Burada iki durum ortaya çıkmakta aslında; böyle bir katliam için ciddi bir tarihsel inceleme ve kurgu, ikinci olarak da tüm bu çaba sonunda Türk ve İslam düşmanlığına dair bulunabilecek elli küsür sembolün yarısına yakınının Balkanlarda oluşmuş ve burası ile bağlantılı olduğu gerçeği. Yıllar önce bölgeye dair bu kurgusal durumu anlatan bir eser kaleme alan William M. Sloane eserinin adını Bir Tarih Laboratuvarı Balkanlar şeklinde belirlemişti. Maria Todorova ondan daha sonra kaleme aldığı Balkanları Tahayyül Etmek isimli eserinde Balkanizasyonu bu manada oryantalizmle eşlemiş ve bölgeye dair yeni önermeler ortaya koymakla başlayan bir süreç olarak izaha çalışmıştı. Balkan Savaşları sonrasında özellikle savaşın ikincisinin sebep olduğu vahşeti kendine yediremeyen Avrupa’nın yayınladığı Carneigne Vakfı Raporu - ki bu rapor daha sonra Bosna Savaşı sonrasında da yayınlanacaktır ayni ile- savaşın ve kaosun bu coğrafyanın kaçınılmazı olduğunu söylemesi aradan geçen bunca zaman sonrasında dünyanın bir ucunda bu müesses tarihi inşa edenleri bir kez daha devreye sokmuş gözüküyor.
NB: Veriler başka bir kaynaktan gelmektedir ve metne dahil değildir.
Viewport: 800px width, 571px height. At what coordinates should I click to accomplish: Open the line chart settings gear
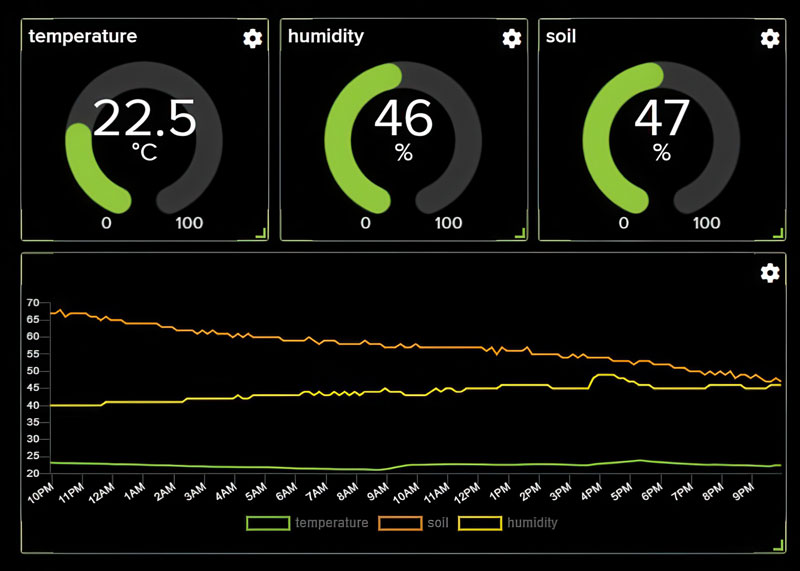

Güneydoğu Avrupa’nın Osmanlı mazisinin bölgede yarattığı sosyal devrim ve sonrasındaki asırlar boyunca süren barış hali (Pax Ottomana) özellikle Katolik dünya için burayı ciddi bir heretic hatta sapkın haline getirdi. Yani özünde siyasi bir mücadele gibi görünen tüm tavır ve tepkiler aslında daha derinde çok ince çalışılmış kurgusal bir dini çatışmayı karşılıyordu. Sanki Arupa için affedilmeyen bir günahın kefareti gibi.
Sırbistan Dışişleri Bakanı İvica Dacic ülkesinin, Yeni Zelanda'daki saldırıyla hiçbir alakası olmadığını, "Biz, hiç kimseden kurbanların intikamını almasını istemedik. Bu isimlerin bu şekilde suistimal edilmesini kınıyoruz. Bu tür eylemler, çıkarlarımıza zarar veriyor. Buna benzer suistimallere karşı mücadele edeceğiz." sözleri ile ifade ederken bile bu kurgunun gerçekliğine bir atıf yapmış olmadı mı sizce de?
Ve/veya Balkanlar’da milliyetçi hareketliliğin bu kadar yükseldiği, Karadzic’in müebbet hapis cezası alışının haberinin medyaya yansıdığı günlerin bu hadiseye denk gelmesi kim bilir belki de Tarrant’ın adını da bir Balkan miti olarak kayıtlara geçirmiş olamaz mı?
Şeytana avukatlık yapıp şunu da mı söylesek;
Balkanların yeni bir mite neden ihtiyacı vardı?